*** Dataset Section Begins ***

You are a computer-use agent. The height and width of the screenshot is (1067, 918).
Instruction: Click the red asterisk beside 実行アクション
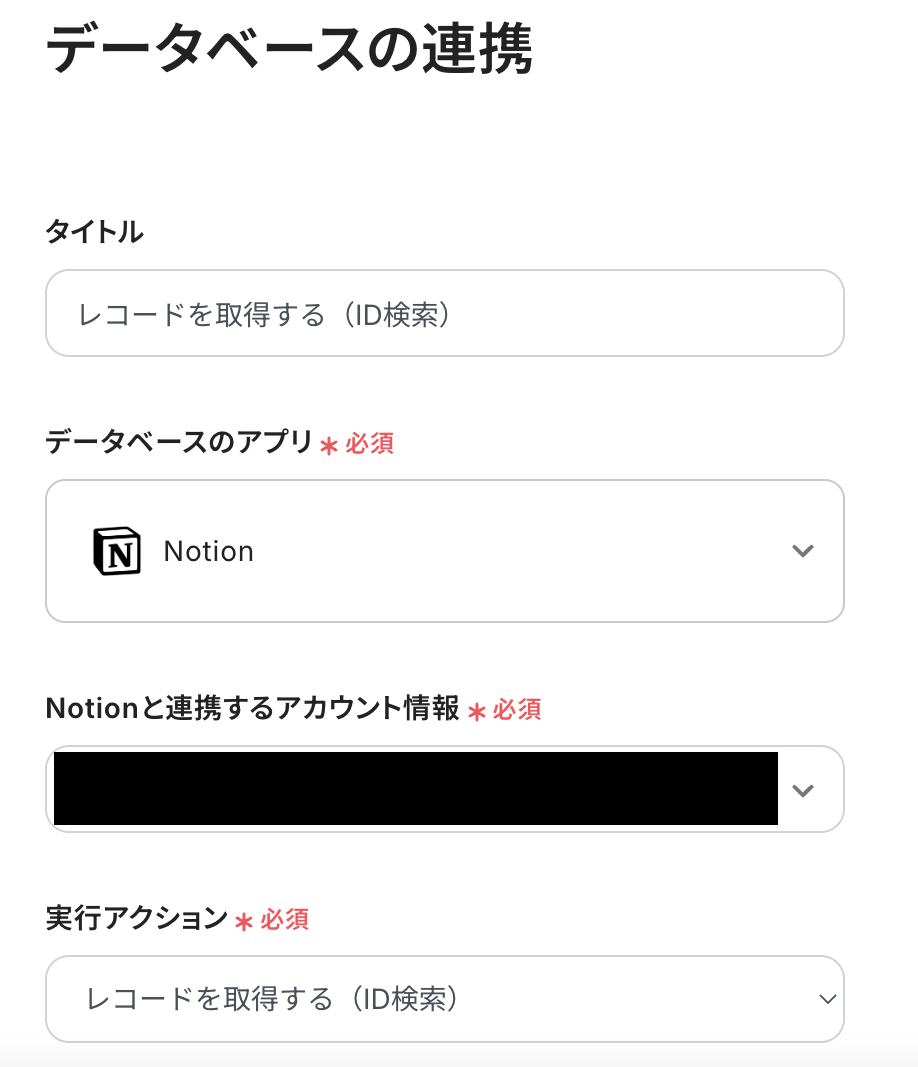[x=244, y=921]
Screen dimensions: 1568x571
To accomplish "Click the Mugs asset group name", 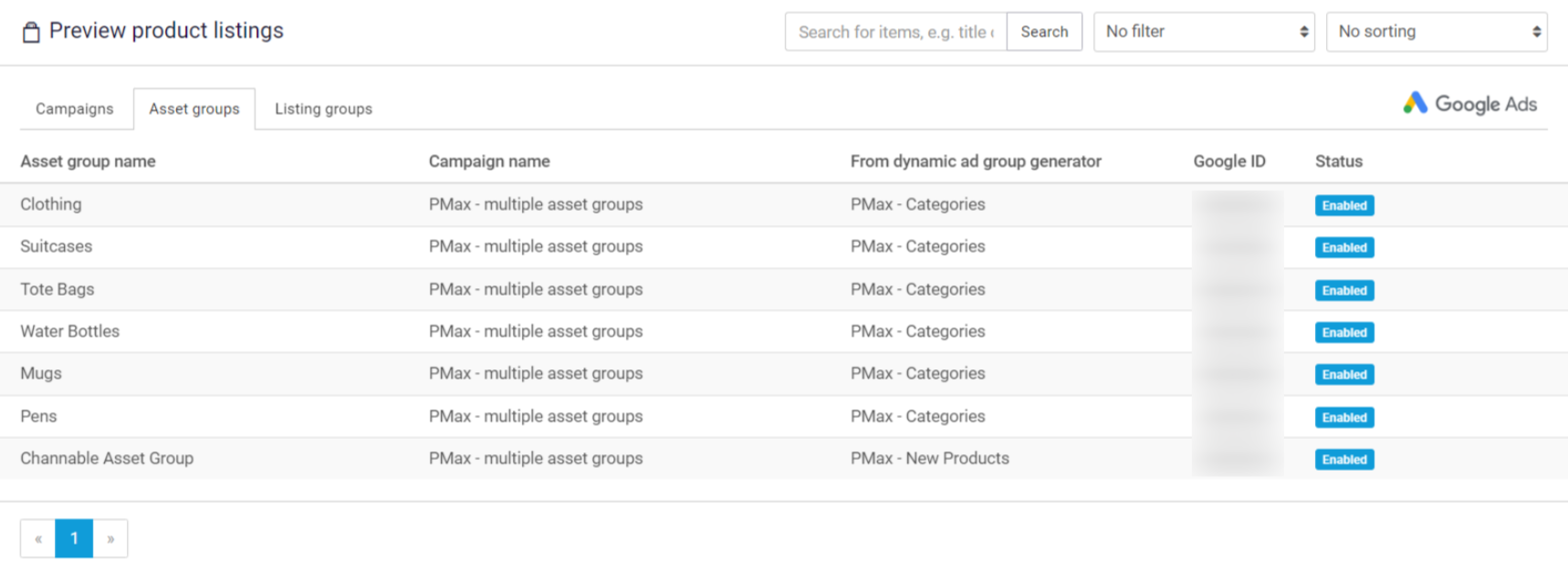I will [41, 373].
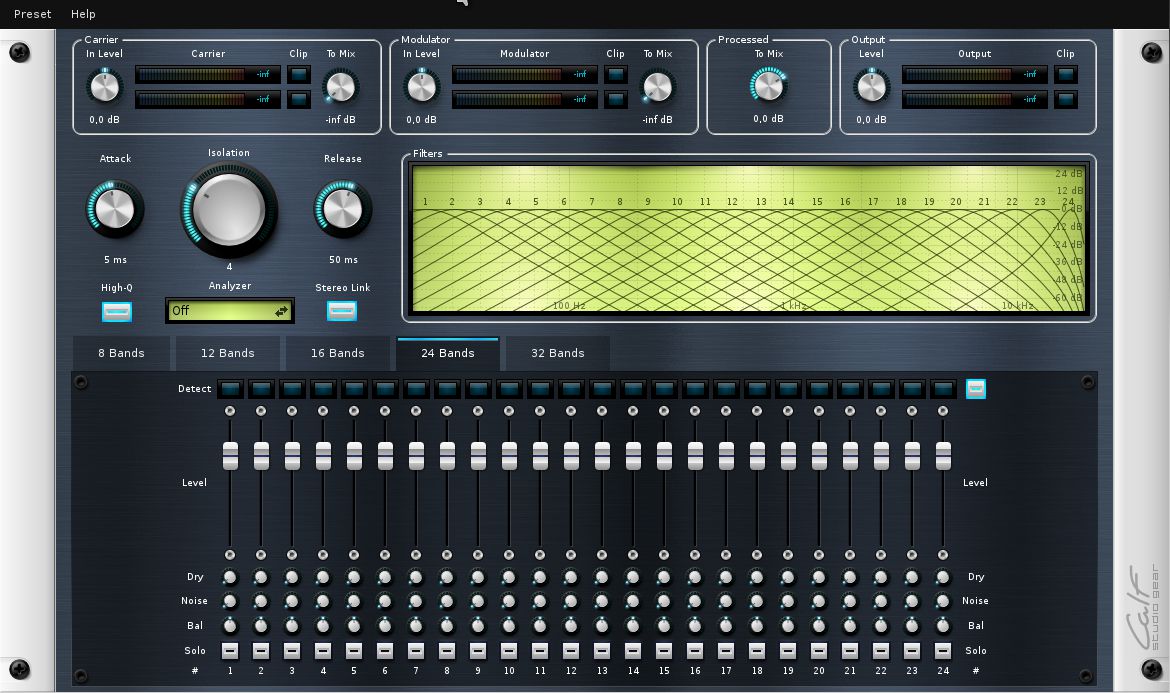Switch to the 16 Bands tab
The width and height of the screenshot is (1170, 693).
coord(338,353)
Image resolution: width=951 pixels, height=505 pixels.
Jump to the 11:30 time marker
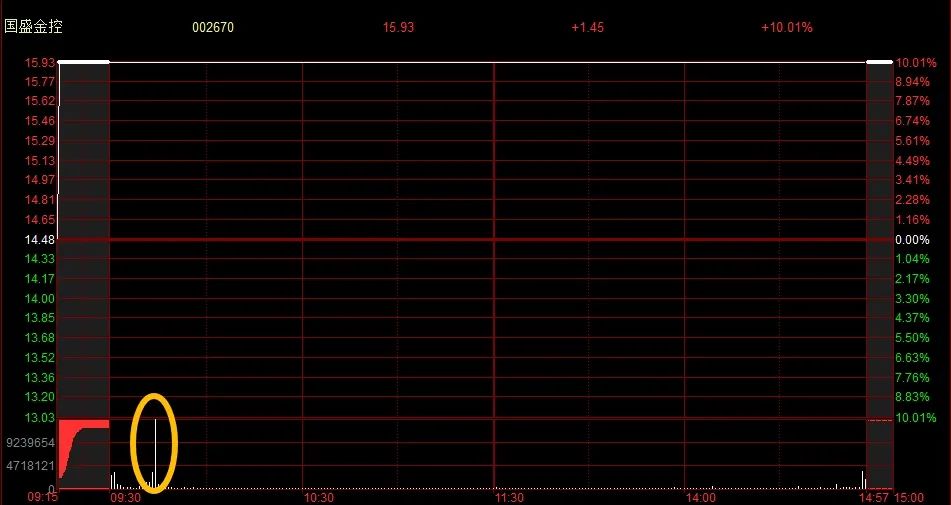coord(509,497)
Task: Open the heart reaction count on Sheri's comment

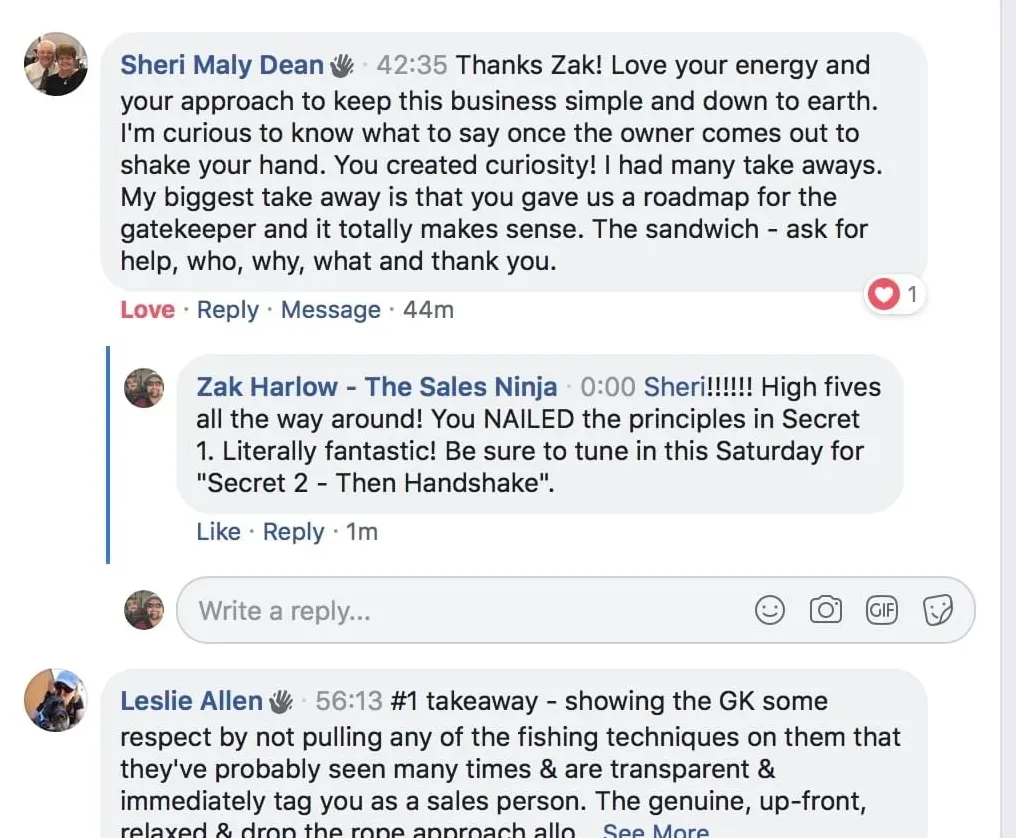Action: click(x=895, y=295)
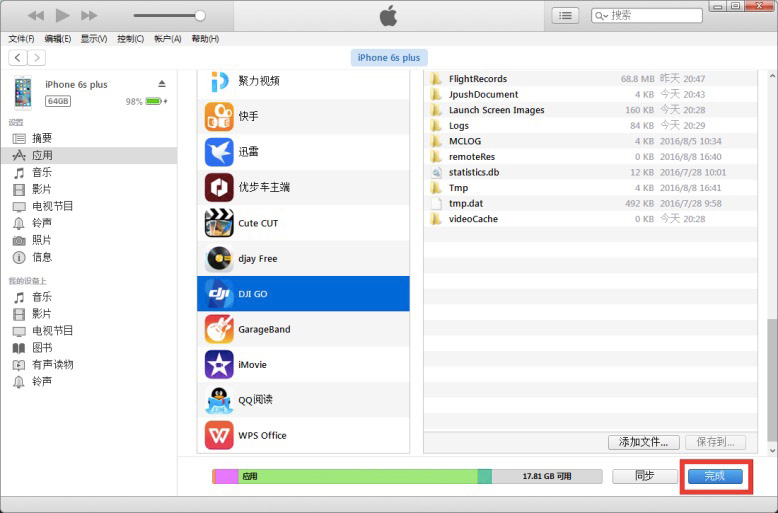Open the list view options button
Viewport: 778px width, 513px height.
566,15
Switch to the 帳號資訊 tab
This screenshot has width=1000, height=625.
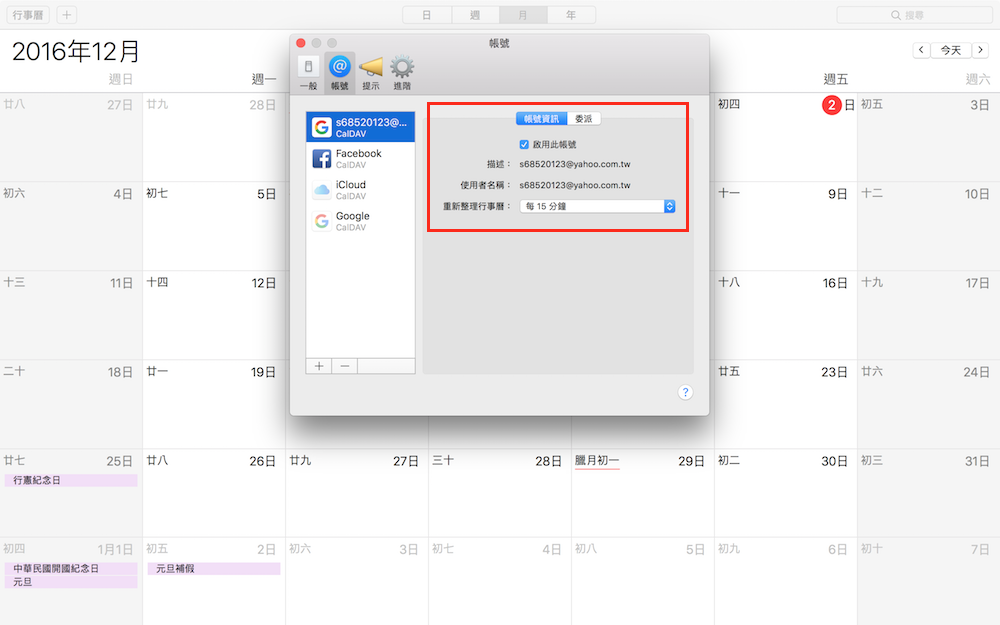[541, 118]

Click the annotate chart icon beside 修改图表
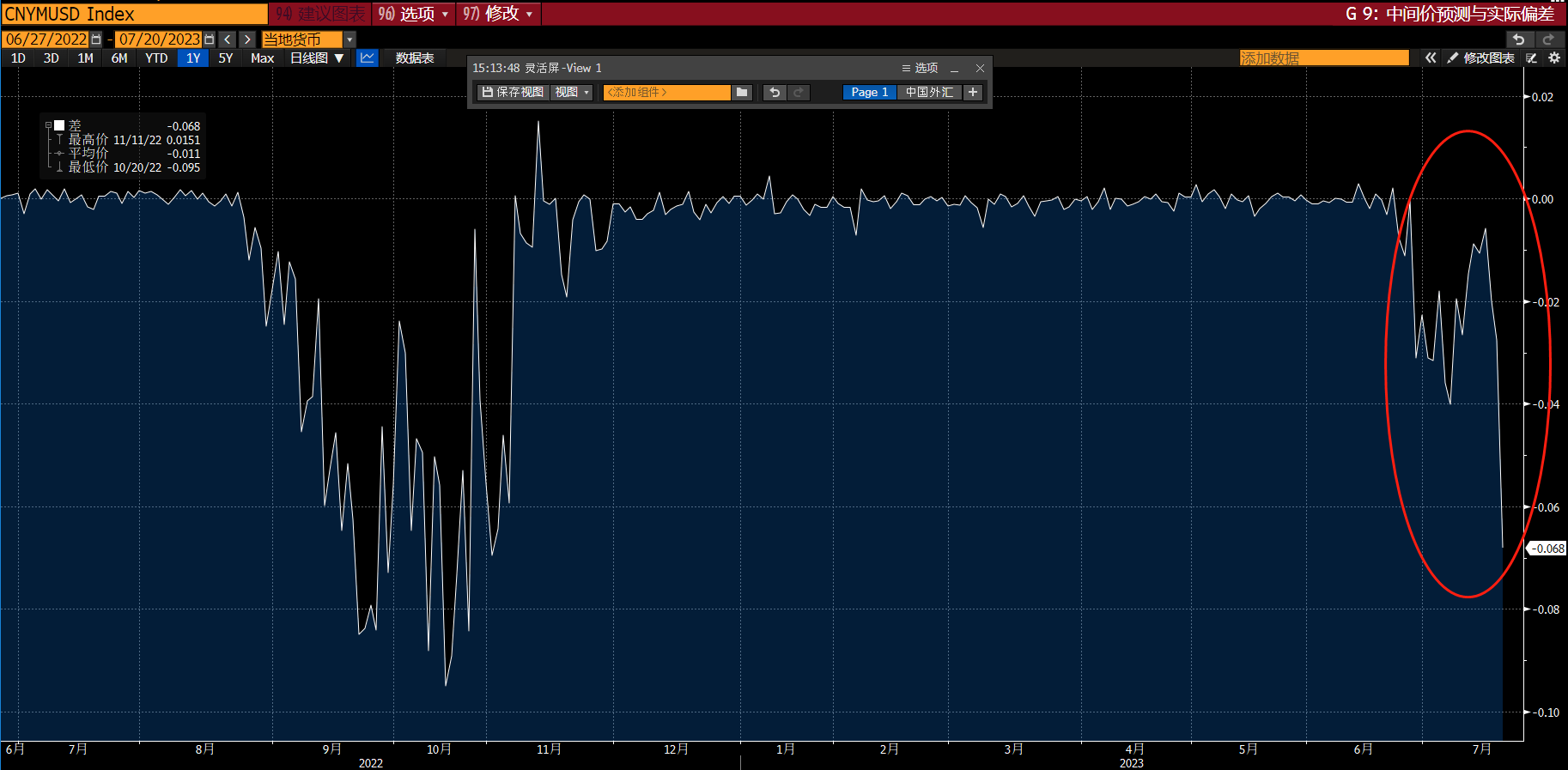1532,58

*** Dataset Section Ends ***

Excluding images, output exactly the lines from the one that holds "Switch to the 帳號資訊 tab" through the final line of the material, both ends included.

Switch to the 帳號資訊 tab
This screenshot has width=1000, height=625.
[541, 118]

Click the annotate chart icon beside 修改图表
1532,58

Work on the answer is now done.